The Affordable Care Act offers federal subsidies and a marketplace for competing quotes, in the hopes of making health insurance more affordable to lower income people. In fact, millions have registered through the site over several years to purchase coverage. The subsidies are financed through a number of taxes and fees, including a hotly contested mandate that all adult Americans have health insurance or pay a fine.
The results of the ACA are openly disputed nearly daily between the Democrats on the left and the Republicans on the right. While there is of course no pure consensus on either side, in general, the Democrats plan to defend the law and strengthen or improve it, while many Republicans advocate repealing the law and replacing it.

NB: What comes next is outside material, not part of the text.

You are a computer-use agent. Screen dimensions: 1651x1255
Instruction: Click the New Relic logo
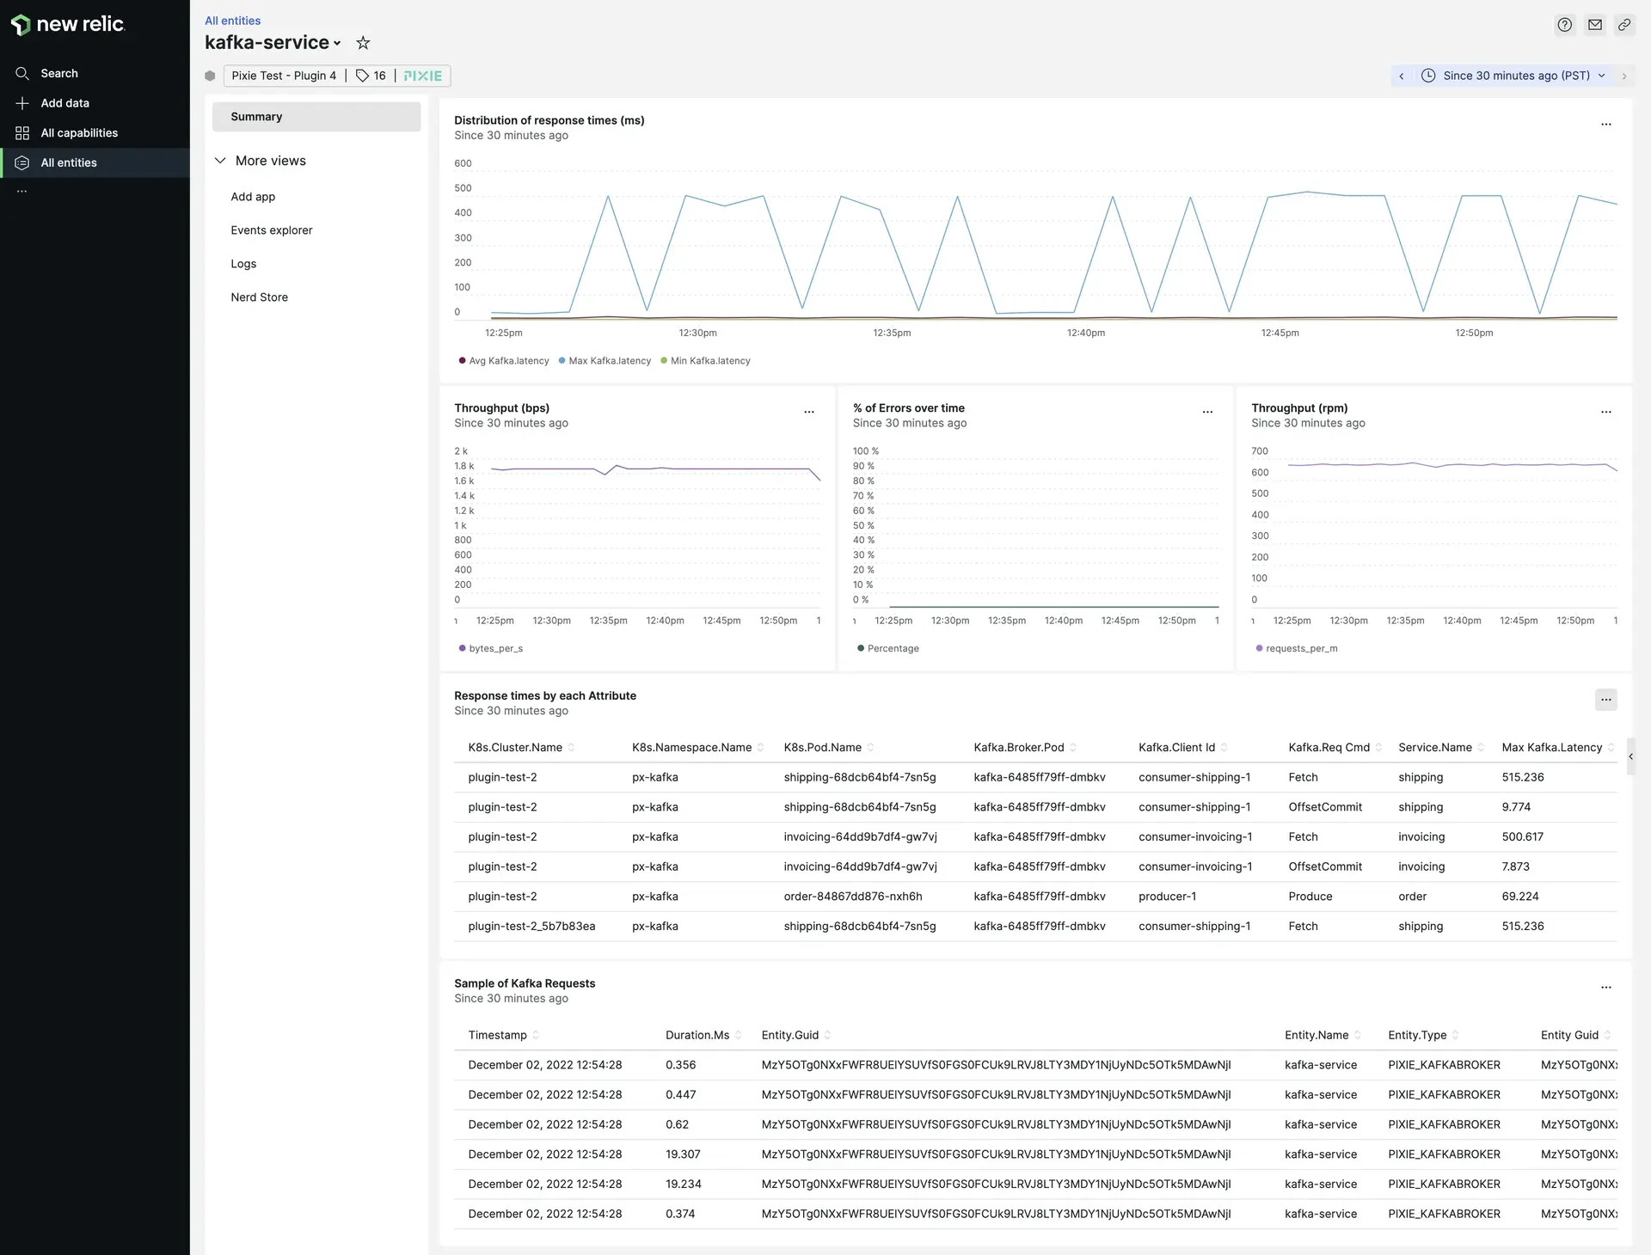click(68, 24)
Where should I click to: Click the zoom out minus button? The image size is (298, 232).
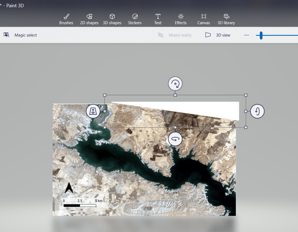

The future of the health care law may not wind up in the hands of Congress, in the end. Making significant changes to it or killing it altogether would likely require the same set of political circumstances leading to the bill in the first place, that is: the White House and both chambers of Congress all being controlled by the same political party. While the future is unknown, pundits do not expect this trifecta to come together again in the next two to three years, if not longer, as Congress is expected to remain divided, regardless of the outcome of the Presidential race.
The ACA has already survived a number of court challenges that went all the way to the Supreme Court. Given the demise of Justice Scalia and the possibility of a deadlocked court producing tied votes for the near future, it is unlikely that any court decision could overturn the bill. While there are those both advocating for the destruction of the law as well as some clamoring for taking the next step into actual universal health care, it would seem that the ACA is here to stay for now.